I have to agree with everyone else here, unless you have the funds to sue someone, trademarking now is not going to do you any good. The only thing it is good for, is if you have the funds to defend it in court. Copyright all of your designs on one collection and print some shirts  invest your money in what you can make money on right now, not invest in something you cannot afford to protect 

Then if the designs do well, by all means trademark the brand 

I see a lot of people spend money on trademarking only to find that their vision was not successful and they wasted the money on a trademark they never end up using for long. Wait till it proves itself by selling shirts and then invest in trademarking the brand name.


----------



## Austin300 (May 24, 2009)

If you come up with a BRAND that you want to
protect and feel that it will grow into a business 
entity that will generate revenue over the long
haul AND you can effort the $375 to apply for
the federal trademark then I say DO IT.



Just because 20 people tell you not to doesn't
make it a wise business decision. We are talking
about your business and if you wish to look at
it like a small T-Shirt business then that is all
it will be. 

There are numerous hidden costs in setting up
any business. There are deposits, licenses and
filing fees. A clothing line is one of the least
expensive entities to get up and operational
so the costs of protecting your brand should
always be considered.



There are several reasons to get that ® next 
to your brand name. Some may never understand 
it's importance and so be it.

Do you homework and look into it further.

Decide if your brand or business name is important
to you and what steps you will take to protect it.
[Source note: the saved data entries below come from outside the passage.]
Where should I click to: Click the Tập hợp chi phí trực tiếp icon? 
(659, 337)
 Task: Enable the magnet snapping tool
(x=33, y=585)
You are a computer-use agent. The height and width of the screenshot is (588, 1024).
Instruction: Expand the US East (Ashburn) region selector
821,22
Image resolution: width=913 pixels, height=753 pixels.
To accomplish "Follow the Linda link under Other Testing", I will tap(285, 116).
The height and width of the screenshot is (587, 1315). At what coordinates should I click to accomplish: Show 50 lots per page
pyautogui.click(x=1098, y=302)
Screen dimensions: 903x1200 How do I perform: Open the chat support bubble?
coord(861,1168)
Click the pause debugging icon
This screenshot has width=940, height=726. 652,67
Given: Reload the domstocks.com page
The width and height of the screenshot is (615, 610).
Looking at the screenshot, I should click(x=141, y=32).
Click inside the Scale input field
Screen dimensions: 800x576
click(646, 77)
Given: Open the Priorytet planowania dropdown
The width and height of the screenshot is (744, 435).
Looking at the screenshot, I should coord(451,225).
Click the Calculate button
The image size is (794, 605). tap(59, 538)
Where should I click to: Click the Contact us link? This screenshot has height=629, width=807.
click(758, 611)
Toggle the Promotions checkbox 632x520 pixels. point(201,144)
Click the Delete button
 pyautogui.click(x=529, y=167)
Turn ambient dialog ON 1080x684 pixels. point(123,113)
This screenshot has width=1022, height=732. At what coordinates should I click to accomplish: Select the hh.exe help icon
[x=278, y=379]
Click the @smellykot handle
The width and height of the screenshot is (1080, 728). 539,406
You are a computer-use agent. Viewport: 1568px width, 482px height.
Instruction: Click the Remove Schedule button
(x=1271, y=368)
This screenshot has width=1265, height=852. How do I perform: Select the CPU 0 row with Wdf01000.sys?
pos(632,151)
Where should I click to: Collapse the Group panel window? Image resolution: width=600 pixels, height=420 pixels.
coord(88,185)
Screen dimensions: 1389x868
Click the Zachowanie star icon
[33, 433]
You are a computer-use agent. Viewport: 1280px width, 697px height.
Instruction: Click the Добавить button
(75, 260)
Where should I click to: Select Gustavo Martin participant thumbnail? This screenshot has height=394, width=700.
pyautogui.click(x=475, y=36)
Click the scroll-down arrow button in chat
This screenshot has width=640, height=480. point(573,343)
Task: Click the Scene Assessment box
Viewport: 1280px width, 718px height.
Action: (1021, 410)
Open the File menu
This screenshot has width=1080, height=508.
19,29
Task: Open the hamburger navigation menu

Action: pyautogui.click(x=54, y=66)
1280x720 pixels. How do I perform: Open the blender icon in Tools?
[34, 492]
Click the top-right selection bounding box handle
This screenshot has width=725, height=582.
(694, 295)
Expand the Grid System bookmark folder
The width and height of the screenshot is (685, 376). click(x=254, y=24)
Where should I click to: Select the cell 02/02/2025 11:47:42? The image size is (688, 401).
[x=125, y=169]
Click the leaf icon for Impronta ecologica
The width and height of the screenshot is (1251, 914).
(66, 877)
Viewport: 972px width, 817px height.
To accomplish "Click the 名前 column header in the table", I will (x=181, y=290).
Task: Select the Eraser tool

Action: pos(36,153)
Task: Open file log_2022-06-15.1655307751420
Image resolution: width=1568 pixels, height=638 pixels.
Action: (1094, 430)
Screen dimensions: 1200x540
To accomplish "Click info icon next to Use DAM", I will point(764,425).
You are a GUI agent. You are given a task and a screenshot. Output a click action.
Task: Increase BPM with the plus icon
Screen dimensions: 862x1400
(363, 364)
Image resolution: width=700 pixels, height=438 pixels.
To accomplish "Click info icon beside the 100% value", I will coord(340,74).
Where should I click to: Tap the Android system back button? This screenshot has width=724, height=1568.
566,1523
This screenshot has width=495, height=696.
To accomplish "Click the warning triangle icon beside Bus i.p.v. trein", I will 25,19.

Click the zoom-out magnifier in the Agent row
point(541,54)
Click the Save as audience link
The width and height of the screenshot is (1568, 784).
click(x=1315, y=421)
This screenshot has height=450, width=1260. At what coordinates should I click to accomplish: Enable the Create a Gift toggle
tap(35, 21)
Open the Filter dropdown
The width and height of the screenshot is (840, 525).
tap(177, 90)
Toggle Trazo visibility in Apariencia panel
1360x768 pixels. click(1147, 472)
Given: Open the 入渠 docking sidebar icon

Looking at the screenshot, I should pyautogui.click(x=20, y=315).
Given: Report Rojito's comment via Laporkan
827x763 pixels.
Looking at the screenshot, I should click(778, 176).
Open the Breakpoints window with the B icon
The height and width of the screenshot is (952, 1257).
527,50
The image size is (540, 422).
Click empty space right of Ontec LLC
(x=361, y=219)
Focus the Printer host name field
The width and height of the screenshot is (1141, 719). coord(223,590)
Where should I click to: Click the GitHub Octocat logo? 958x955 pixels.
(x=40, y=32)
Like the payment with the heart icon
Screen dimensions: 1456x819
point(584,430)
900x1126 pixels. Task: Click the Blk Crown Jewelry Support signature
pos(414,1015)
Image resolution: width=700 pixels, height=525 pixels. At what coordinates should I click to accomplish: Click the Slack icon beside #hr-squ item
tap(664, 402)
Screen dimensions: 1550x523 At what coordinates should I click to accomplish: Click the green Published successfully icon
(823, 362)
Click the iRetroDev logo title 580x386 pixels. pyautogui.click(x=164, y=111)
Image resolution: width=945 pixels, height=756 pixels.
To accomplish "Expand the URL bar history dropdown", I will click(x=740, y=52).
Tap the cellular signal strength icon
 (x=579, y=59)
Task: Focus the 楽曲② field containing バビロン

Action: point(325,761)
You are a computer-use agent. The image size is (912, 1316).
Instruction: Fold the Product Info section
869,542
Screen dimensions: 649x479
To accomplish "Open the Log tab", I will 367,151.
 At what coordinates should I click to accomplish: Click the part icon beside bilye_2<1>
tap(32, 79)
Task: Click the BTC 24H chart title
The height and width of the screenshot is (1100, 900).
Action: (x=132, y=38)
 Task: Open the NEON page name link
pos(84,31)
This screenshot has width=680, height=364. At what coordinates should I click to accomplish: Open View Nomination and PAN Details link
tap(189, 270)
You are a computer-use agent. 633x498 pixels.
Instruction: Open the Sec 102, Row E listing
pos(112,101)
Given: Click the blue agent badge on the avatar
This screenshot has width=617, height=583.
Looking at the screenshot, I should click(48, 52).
Think about where your business and brand will
be in 10 years.

Think about who you are getting advice from and
where it is coming from. You can get directions
from a bum on the street but will they get you
to where you want to go?

Does the PBR (professional Bull Riding) have a
federal trademark?

Did the PBR start off small with a group of 
people who now enjoy the wealth from the
merchandising with their logo on it?




Look at all the major established brands out there
and ask yourself one question..

WHY do THEY have a registered Trademark?


Things that make you go hmmmmmmmmm


----------



## Charms4all (Jan 29, 2007)

what exact paper do you fill out to protect all your designs in one shot?


----------



## rawbhaze (Jan 29, 2011)

Back to the topic at hand, if money is an issue at this time then you need to spend that money in a manner that yields immediate profit that can then be reinvested back into the company by either repeating the process or another project that accomplishes the same thing- quick cash. Trademarks and copyrights are at the bottom of the list of importance at this time. It'd be about the equivalent of buying a gun but not the ammo since you do not have the means to enforce any infringements.


----------



## SickPuppy (Aug 10, 2009)

Under current U.S. copyright laws just by creating a design you have some protection. Not everything we create needs a registered copyright. Don't waste your money until do some research and please don't make decisions based on what you read in a forum.


----------